While gold would be something you found amongst a Dragon's horde, or given to you by a King from the Kingdoms treasury.
 

Irda Ranger said:
I just want to point out that this is a 3-ism. 4E doesn't seem to have assumed wealth levels. You could play a 20th level Paladin who still uses the same longsword he had at 1st level and has tithed all his money to the church; in which case every s.p. counts when he can't rely on charity to get him dinner.

I see your point, but I believe that, even with less emphasis on magic items, there will still be lots of those in the game. I'd be very surprised if there wasn't a WBL-table in the new DMG just as there was in the previous one.

But, of the things hereabove, I'd say that it might indeed be more viable if the conversions were larger than 10:1. This would at least give the smaller currencies a longer lifespan. (Should have thought of that myself!)
 

Gargoyle

Adventurer
I've always preferred a silver standard in my campaigns, to keep gold more rare and valuable, and to make copper pieces worth something.

But in the long run, it really doesn't matter much, and I rarely changed it from the official rules...too much trouble. So whatever it is in 4e, I'll probably use.
 


HeavenShallBurn

First Post
This is a 3e-ism but I actually found the economic portion of the Dungeonominicon over at the old WoTC boards very useful. It made very good points based on the structure of wealth and magic in 3e, now 4e is probably going to change a lot of those but it still provides a basic framework that can make the upper end of the economic "system" make at least some sense.

High-end magic items had ridiculous prices in gp in 3e, I mean once you got past the first couple + equivalents you're talking about hundreds of pounds of gold. Yet with various conjuration, creation, or summoning spells raw materials of any kind become trivial past a certain level.
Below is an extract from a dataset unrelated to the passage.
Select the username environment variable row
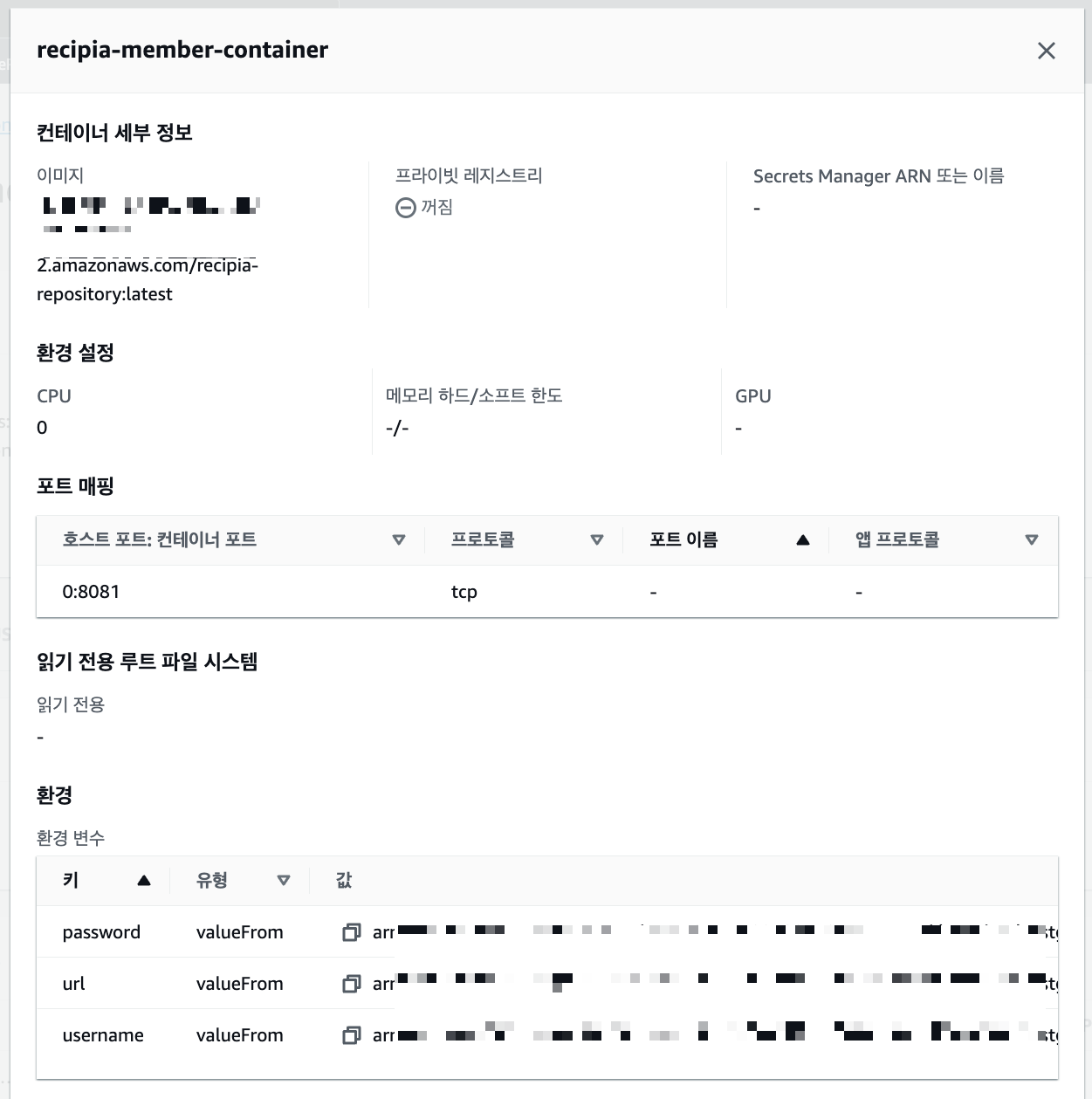 [x=103, y=1035]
Want platinum summon a djinn and have it provide, bind a lantern archon and produce potentially thousands of everburning torches, etc. Now if you follow this logical course simple specie currency is purely a artifact for the unwashed masses. Above a certain level it becomes worthless since characters of that level can effectively have as much as they desire via magic.

What this means is while there can be a trade in high-powered magical items they can't be bought for anything so crude as a raw material beyond a certain level. Beyond 15,000gp you can't buy it with gold or silver or even platinum. It takes souls, or gems useful as spell components, or weird planar currencies based on things like raw chaos, bottled pain, high level scrolls, etc.